__SET PROBLEM__: Reproduce verbatim the lines of the records from the one containing "This screenshot has width=2576, height=1449." through the one containing "(x=808, y=204)", both included.

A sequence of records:
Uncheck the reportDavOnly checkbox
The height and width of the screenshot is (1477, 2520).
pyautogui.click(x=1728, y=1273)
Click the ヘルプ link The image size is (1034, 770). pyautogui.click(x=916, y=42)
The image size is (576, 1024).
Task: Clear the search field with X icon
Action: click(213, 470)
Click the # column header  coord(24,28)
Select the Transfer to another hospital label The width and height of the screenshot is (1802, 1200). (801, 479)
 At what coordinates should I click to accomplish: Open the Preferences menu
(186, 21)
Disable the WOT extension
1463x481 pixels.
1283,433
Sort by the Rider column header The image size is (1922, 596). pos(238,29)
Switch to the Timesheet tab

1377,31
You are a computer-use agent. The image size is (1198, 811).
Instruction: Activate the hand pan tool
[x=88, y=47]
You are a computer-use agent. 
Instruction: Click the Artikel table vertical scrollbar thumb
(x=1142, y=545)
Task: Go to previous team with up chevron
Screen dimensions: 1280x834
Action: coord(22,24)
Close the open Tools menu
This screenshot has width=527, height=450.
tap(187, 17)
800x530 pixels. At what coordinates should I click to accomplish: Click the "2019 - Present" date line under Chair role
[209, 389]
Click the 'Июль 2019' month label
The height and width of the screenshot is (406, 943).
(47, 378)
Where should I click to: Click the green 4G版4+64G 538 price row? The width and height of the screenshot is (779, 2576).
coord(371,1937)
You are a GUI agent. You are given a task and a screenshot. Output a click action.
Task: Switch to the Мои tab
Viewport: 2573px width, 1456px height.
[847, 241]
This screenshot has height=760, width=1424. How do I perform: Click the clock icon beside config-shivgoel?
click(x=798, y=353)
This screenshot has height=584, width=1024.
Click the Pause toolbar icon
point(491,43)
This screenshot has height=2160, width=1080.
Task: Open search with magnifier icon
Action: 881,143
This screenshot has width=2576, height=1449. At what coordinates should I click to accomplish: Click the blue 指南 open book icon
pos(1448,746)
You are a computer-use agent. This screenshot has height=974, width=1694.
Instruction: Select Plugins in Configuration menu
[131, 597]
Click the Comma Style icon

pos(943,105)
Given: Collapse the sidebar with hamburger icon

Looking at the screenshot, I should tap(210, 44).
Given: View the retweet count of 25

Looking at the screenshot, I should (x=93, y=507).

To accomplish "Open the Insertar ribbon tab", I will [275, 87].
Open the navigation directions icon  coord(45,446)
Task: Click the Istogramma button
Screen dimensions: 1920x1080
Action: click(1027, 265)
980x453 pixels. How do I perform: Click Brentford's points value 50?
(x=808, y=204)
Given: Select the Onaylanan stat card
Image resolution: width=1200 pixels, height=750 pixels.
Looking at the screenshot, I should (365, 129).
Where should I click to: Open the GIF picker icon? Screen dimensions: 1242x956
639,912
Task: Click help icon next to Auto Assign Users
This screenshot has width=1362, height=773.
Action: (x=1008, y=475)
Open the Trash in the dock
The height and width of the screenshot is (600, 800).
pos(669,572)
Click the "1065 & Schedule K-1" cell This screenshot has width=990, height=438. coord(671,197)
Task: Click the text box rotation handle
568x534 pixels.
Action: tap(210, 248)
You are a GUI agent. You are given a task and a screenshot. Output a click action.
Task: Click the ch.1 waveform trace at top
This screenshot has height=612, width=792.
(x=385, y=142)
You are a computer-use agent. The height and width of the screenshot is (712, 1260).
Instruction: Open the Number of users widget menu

__RESULT FOR THIS EXERCISE__:
This screenshot has width=2576, height=1449. At what coordinates should I click to accomplish: Click the blue 指南 open book icon
pos(1448,746)
You are a computer-use agent. This screenshot has height=974, width=1694.
Instruction: Select Plugins in Configuration menu
[131, 597]
Click the Comma Style icon

pos(943,105)
Given: Collapse the sidebar with hamburger icon

Looking at the screenshot, I should tap(210, 44).
Given: View the retweet count of 25

Looking at the screenshot, I should (x=93, y=507).

To accomplish "Open the Insertar ribbon tab", I will [275, 87].
Open the navigation directions icon  coord(45,446)
Task: Click the Istogramma button
Screen dimensions: 1920x1080
Action: click(1027, 265)
980x453 pixels. How do I perform: Click Brentford's points value 50?
(x=808, y=204)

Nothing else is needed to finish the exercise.